Desculpe sair do assunto da coluna, mas achei importante levantar essa questão.

Tenho certeza que vocês não tem ideia, mas é bem difícil fazer essa coluna. Não trato das novidades, então preciso definir um tema relevante para o momento, definir o tom como ele vai ser tratado, e encontrar nos serviços de streaming os filmes que irão compor o artigo e o conceito. E é aí que a porca torce o rabo. Os filmes que fazem sentido estarem juntos não estão no streaming. Sério.

Por exemplo, essa semana, em homenagem à saída do Trump, comecei desenvolvendo um artigo sobre o Nixon, o tratando como o segundo pior presidente americano. Ia começar com o Nixon do Oliver Stone, uma escolha visualmente interessante, mas careta narrativamente; continuaria com o Frost/Nixon, um belo filme de atores, com uma visão mais intimista; e encerraria com o delicioso Dick, Todas as Garotas do Presidente, uma comédia fantasiosa onde o Garganta Profunda é na verdade uma dupla de adolescentes cabeças de vento. Já estava no meio do texto quando, Pimba!, descobri que só o Frost/Nixon estava disponível no streaming.

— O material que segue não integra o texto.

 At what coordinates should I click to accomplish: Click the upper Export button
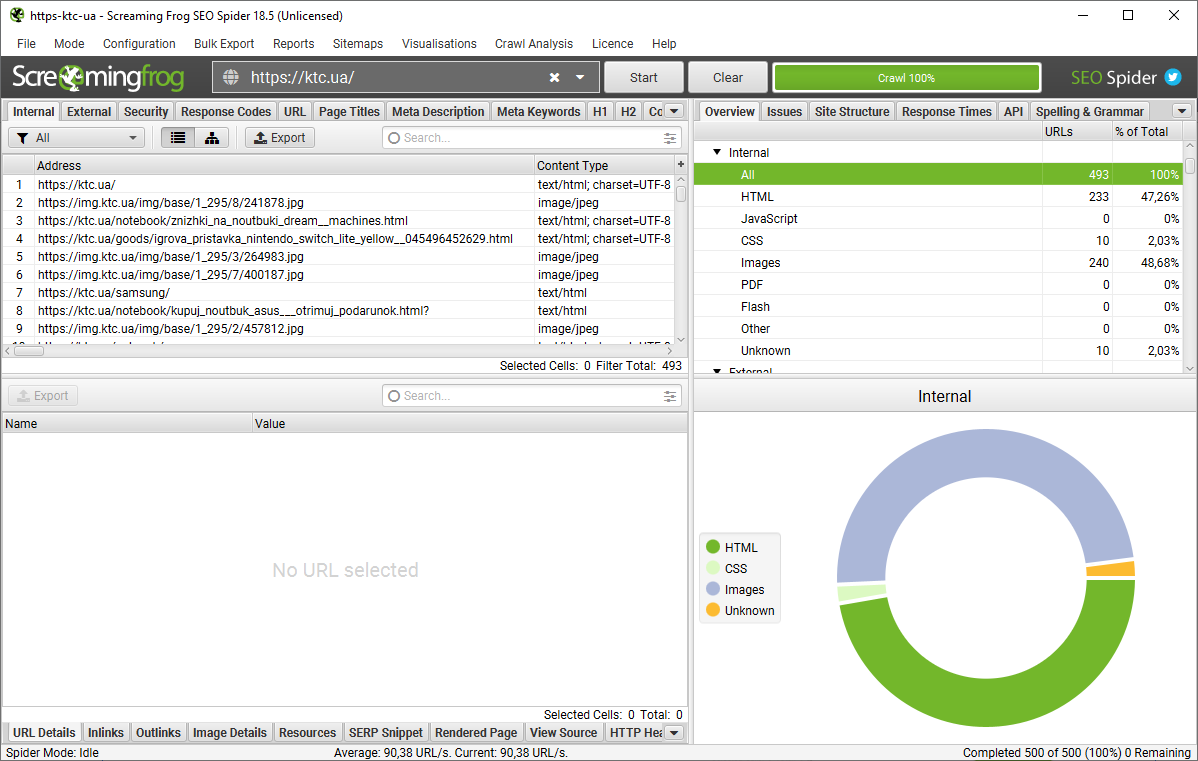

Tentei mexer no conceito e tratar de presidentes americanos ficcionais. OK, temos o incrível Mera Coincidência, escrito pelo David Mamet, sobre como se resolvem crises políticas nos bastidores do poder; o hiper patriótico Independence Day, com sua fantasia militarista espacial; e pra servir de cereja nesse bolo o Idiocracia, onde os Estados Unidos é governado pelo genial presidente Camacho, um ex-ator pornô que anda pra cima e pra baixo dando tiros de metralhadora. Nem preciso dizer, só o Independence Day está disponível, e só pra aluguel e compra.

Esse exemplo serve pra mostrar que o Streaming não é isso que se vende por aí. Não temos acesso a um mundo de filmes. Não, mesmo. Nos últimos meses, inclusive, me peguei comprando DVD e VHS para ter acesso a filmes bastante comuns que eu amo e nunca estão nesses serviços.

No fim das contas, não como crítico, mas como usuário, sinto que os serviços de streaming acabam sendo um armário cheio de coisas que você não quer. Um armário cheio de nada.

“Mas agora você tem acesso a todo um mundo de…” Pode parar. Não tem. Você tem acesso a mais coisas que as pessoas querem te mostrar. Você não tem mais acesso às coisas que você quer. Sério. Desculpem o desabafo, mas é sempre a mesma coisa. Vou lá no justwatch pra buscar alguma coisa pra assistir e tudo o que EU quero não está disponível.

Não tem Hal Hartley, Terry Zwigoff, Alan Rudolph, Ken Russel. Tem pouco do Cronenberg e em especial o que eu não quero assistir. Não tem filmes B dos anos 50 e 80. Tem até uns filmes independentes dos anos 90, mas só os mais conhecidos e mais chatos. Filmes marginais dos anos 60 e 70, esquece. Filme Noir dos 30 e cinema alemão dos anos 20? Tá brincando? E não tem Wonder Boys pra quando preciso de iluminação espiritual.

Mas, você vai dizer, tem novelas coreanas, animes atuais, as últimas séries. Por que você não tenta algo diferente? Lamento, tem dias em que eu simplesmente sei o que quero e tudo o que o Streaming me oferece é o que ele, via algoritmo, acha que eu deveria ver.

Aí, frustrado, sou obrigado a decidir pelo que tem aí.

Na época das locadoras, quando o mercado era realmente pulverizado, a coisa era diferente.

Eu era sócio de locadoras da Tijuca ao Leblon. Muitas vezes por conta de um só filme. Na Tijuca eu ia buscar The Records of Loddoss War. Numa locadora na rua Uruguaiana, no 14o. andar de um prédio comercial, tinha uma bela coleção de filmes trash brasileiros, incluindo Fuscão Preto, estrelado pela Xuxa. Na galeria Asteca do Catete, eu encontrava coleções de clipes como uma do Duran Duran com Girls on Film que tinha sido proibido de passar na TV. Cinema de arte e independente era nas locadoras do Estação e numa birosquinha na galeria ao lado do cinema Paissandú. Pra saciar a minha sede de filmes Trash, precisava ir a uma locadora da Barão da Torre. Enfim, tinha tudo, pois a curadoria era descentralizada e guiada pelos gostos dos proprietários.

Ser sócio e frequentar uma locadora era estabelecer uma relação com outros seres humanos que criavam empatia contigo através do acervo que eles escolhiam. Não havia a experiência centrada no usuário que nos reduz a atributos comportamentais a serem ativados para a repetição de hábitos de consumo. Havia comércio e conversa. Isso o streaming nunca vai te dar.

Então, fica uma questão: acham que podemos mudar a estrutura da coluna? Ficariam felizes se eu tratasse de um trio de filmes ligados conceitualmente mesmo que eles não estivessem disponíveis no streaming? Coloquem suas opiniões nos comentários abaixo e veremos o que pode ser feito, pois, pelo andar da carruagem, com o streaming, do jeito que está, não está dando mais pra contar.